Shoreditch Technical Institute - London College of Furniture (1899-1964; 1964-1990)

Scope and Content

Records of the Shoreditch Technical Institute and the London College of Furniture, comprising (but not limited to):

  • Governance papers
  • Prospectuses
  • Photographs (loose and in album form) and slides
  • Student magazines
  • Xylarium (timber library contained in two plan chests)
  • Course handbooks

Requests involving personal data will be handled in accordance with the Data Protection Act 1998 and on a case-by-case basis.

Administrative / Biographical History

Shoreditch Technical Institute (STI) was run by the Technical Education Board of the London County Council (LCC) with a local advisory committee and opened in 1899 with 162 students. A Domestic Economy School for Girls opened at Pitfield Street in 1900 (and closed in 1918 as demand for places fell during World War One). A Trade School for 14-16 year old boys opened in 1901, and a similar school for girls opened in 1906, both at Pitfield Street. Teacher training started at the Institute in 1919. During World War Two the STI was given over to army training and the trade schools were evacuated elsewhere. After the war, Pitfield Street was given over to teacher training until 1951. The remnant of the STI was based in Hammond Square, Shoreditch, and was re-established as the Technical College for the Furnishing Trades at Pitfield Street in 1951, with a new emphasis on design as well as craftsmanship and aimed at post-18 and adult education.

In 1964 the Institute was renamed the London College of Furniture (LCF). The College expanded rapidly during the 1960s as the range of courses increased to cover, amongst others, cabinet-making, upholstery, wood machining and musical instrument construction. The existing accommodation was inadequate and during the 1960s plans were made to move the LCF to new premises at 41-71 Commercial Road, Stepney. Occupation took place in 1971 and the new building was officially opened in 1972.

By 1975 there were approximately 500 full-time and sandwich students and 1000 part-timers, in three main divisions: Furniture, Interior Design and Musical Instruments. During the 1980s the Inner London Education Authority (ILEA) attempted to involve the LCF in its plans to create a single London Institute out of the several art and technical colleges which it ran. The LCF was reluctant however, as staff and students felt that its profile was unsuitable to merger within the proposed London Institute, and that instead its future would be best served by an alliance with the City of London Polytechnic.

The LCF joined the Polytechnic as part of the Sir John Cass Faculty of Art, Design and Manufacture in 1990.

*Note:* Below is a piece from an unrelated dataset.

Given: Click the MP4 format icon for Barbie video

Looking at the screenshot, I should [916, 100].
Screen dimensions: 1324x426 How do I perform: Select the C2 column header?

Conditions Governing Access

All enquiries should be made to the Special Collections project team

Acquisition Information

Prior to 2014 and the commencement of London Metropolitan University Archives Project, all material relating to the Shoreditch Technical Institute and the London College of Furniture was stored, uncatalogued, within the University's buildings on Jewry Street and Old Castle Street, London.